◆ **Listed records**
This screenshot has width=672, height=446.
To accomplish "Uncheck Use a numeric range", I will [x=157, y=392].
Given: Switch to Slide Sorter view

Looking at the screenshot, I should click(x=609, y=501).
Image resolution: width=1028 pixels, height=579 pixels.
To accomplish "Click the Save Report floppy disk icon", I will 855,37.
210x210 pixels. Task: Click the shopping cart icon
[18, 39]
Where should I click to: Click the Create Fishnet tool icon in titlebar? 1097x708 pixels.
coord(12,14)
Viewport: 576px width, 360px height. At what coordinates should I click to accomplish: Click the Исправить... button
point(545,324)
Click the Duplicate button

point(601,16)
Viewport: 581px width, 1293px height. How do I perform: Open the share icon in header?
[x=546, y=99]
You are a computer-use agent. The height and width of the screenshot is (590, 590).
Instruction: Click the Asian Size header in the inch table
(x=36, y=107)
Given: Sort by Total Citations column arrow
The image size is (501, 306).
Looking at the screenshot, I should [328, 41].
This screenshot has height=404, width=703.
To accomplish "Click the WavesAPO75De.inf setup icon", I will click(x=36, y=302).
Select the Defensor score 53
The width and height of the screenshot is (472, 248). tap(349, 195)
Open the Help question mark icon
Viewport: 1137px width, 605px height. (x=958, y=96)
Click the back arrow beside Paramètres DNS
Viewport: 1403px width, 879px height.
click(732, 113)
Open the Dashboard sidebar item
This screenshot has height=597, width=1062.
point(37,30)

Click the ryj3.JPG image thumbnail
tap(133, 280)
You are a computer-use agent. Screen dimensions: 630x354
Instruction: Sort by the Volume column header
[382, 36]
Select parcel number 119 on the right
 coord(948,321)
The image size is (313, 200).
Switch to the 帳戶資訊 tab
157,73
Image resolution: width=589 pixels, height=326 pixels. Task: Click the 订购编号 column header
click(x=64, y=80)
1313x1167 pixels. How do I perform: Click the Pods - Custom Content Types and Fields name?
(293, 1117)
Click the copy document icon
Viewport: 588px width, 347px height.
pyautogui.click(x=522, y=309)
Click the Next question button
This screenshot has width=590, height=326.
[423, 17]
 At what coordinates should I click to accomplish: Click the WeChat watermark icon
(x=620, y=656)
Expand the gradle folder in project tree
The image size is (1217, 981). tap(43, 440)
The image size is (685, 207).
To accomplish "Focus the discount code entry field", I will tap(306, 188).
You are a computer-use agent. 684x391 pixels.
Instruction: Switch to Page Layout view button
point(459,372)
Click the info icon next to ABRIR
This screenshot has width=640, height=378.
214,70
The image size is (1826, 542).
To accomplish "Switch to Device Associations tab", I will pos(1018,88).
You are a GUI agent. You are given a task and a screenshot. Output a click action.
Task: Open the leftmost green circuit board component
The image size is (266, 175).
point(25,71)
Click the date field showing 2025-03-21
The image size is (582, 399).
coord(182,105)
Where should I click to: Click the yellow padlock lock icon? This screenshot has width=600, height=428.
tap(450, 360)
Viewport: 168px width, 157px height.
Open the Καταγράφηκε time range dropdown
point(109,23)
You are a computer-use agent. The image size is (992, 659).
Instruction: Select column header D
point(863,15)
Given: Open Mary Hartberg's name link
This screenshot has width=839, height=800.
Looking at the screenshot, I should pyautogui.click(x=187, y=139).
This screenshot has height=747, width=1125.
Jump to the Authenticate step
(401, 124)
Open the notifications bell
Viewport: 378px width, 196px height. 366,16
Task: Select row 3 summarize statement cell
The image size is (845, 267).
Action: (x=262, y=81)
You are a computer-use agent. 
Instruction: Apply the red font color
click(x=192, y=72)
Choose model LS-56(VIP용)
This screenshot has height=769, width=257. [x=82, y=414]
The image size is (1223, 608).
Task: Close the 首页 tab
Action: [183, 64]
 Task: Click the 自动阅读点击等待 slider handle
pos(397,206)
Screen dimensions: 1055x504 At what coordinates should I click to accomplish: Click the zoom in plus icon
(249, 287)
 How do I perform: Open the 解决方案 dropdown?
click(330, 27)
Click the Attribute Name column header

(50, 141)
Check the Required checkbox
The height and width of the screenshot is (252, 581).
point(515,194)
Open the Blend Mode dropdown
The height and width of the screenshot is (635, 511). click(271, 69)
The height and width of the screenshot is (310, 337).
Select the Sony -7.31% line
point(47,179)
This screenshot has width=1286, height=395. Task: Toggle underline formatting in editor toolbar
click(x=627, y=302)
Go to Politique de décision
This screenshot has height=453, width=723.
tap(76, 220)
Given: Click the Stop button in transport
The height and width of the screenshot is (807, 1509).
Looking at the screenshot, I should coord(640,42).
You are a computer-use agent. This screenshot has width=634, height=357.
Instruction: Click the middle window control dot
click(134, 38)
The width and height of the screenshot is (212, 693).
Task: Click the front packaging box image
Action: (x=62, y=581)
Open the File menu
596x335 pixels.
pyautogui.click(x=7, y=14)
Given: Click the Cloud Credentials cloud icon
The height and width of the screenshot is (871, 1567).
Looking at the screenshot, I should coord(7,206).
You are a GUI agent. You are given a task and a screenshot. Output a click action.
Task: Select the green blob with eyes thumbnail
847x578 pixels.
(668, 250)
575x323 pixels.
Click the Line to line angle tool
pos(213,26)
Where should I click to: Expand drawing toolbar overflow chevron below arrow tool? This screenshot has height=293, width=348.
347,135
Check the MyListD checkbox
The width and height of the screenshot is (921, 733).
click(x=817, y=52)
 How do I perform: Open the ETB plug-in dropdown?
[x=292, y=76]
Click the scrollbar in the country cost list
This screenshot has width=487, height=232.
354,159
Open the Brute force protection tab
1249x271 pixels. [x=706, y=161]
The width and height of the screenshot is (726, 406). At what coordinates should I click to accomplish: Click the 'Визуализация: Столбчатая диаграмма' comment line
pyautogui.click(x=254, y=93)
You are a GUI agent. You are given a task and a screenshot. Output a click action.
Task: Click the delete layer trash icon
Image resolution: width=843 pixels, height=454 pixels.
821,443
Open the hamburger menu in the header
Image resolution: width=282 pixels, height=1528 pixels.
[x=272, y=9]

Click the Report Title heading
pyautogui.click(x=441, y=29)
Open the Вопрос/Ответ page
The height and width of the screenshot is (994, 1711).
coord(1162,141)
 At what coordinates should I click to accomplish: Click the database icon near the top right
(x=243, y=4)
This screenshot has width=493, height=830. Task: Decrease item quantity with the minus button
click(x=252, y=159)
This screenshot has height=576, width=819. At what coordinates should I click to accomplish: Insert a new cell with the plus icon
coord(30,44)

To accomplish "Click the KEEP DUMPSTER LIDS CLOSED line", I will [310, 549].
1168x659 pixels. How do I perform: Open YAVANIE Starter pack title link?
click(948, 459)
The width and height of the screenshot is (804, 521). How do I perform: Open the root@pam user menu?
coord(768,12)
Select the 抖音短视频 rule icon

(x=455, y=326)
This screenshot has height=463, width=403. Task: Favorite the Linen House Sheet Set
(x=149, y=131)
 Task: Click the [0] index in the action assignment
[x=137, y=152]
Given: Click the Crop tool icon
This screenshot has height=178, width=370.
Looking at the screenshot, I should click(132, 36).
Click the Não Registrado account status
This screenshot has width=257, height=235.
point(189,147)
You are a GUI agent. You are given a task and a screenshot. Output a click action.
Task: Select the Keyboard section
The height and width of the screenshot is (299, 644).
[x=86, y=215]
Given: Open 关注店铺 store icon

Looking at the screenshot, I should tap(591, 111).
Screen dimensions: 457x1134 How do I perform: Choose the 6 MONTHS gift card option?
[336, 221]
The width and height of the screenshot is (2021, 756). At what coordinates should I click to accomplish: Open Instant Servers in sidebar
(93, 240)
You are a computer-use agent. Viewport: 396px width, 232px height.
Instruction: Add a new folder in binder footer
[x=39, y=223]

◆ **Task objective**
Locate the string "green" in the listing above and copy every line where it occurs.

◆ **Answer space**
Task: Open the leftmost green circuit board component
Task: Select the green blob with eyes thumbnail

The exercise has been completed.